• _SUPPLIED TEXT_
In theory and practice, ergonomics is a valuable business tool. Good ergonomics reduces injury risk, improves work performance and efficiently builds a better end product.
Our monthly feature, Workplace Ergonomics Case Studies, moves away from abstract theory and dives into the real world practice of ergonomics. It’s about real people doing real work in ergonomics, with tangible takeaways and principles you can apply in your workplace right now.
This installment of Workplace Ergonomics Case Studies is submitted by Ergonomics Plus injury prevention specialist Tara Chase.
Tara Chase, MS, ATC, SCAT, LMT, CEAS
Tara Chase is a 1998 graduate of the University of Florida with a Bachelor of Science Degree in Exercise and Sports Science with a specialization in Athletic Training. She earned a Masters of Science Degree in Kinesiology with dual concentrations in Athletic Administration and Coaching at James Madison University in 2001. Tara is First Aid, CPR, and AED certified. She has an extensive background in injury prevention, evaluation, management, and rehabilitation. Prior to joining Ergonomics Plus as an Injury Prevention Specialist, Tara has had widespread experiences as a Certified Athletic Trainer, Licensed Massage Therapist, and adjunct Professor having worked in the collegiate, high school, and clinical settings. She is a member of NATA, SCATA, AMTA, and NCMTB.

• _PROVIDED INFORMATION_
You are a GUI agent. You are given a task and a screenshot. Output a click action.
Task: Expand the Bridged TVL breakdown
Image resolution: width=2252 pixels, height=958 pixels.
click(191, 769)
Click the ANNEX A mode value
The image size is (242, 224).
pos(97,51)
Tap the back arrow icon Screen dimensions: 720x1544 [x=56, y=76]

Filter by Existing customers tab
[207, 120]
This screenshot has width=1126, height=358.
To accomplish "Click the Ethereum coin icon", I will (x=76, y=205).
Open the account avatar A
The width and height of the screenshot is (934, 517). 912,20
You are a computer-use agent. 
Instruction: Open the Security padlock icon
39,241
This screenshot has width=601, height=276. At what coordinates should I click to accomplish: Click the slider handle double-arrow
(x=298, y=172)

• _TASKS_
A. Repeat the part of the ergonomics case study text from "Tara Chase, MS, ATC, SCAT, LMT, CEAS" up to and including "AMTA, and NCMTB.".
B. List every organization that the ergonomics case study text says Tara Chase is a member of.
None of the entries has anything to do with the ergonomics case study text.

• _ANSWERS BY ITEM_
A.
Tara Chase, MS, ATC, SCAT, LMT, CEAS
Tara Chase is a 1998 graduate of the University of Florida with a Bachelor of Science Degree in Exercise and Sports Science with a specialization in Athletic Training. She earned a Masters of Science Degree in Kinesiology with dual concentrations in Athletic Administration and Coaching at James Madison University in 2001. Tara is First Aid, CPR, and AED certified. She has an extensive background in injury prevention, evaluation, management, and rehabilitation. Prior to joining Ergonomics Plus as an Injury Prevention Specialist, Tara has had widespread experiences as a Certified Athletic Trainer, Licensed Massage Therapist, and adjunct Professor having worked in the collegiate, high school, and clinical settings. She is a member of NATA, SCATA, AMTA, and NCMTB.

B. NATA, SCATA, AMTA, NCMTB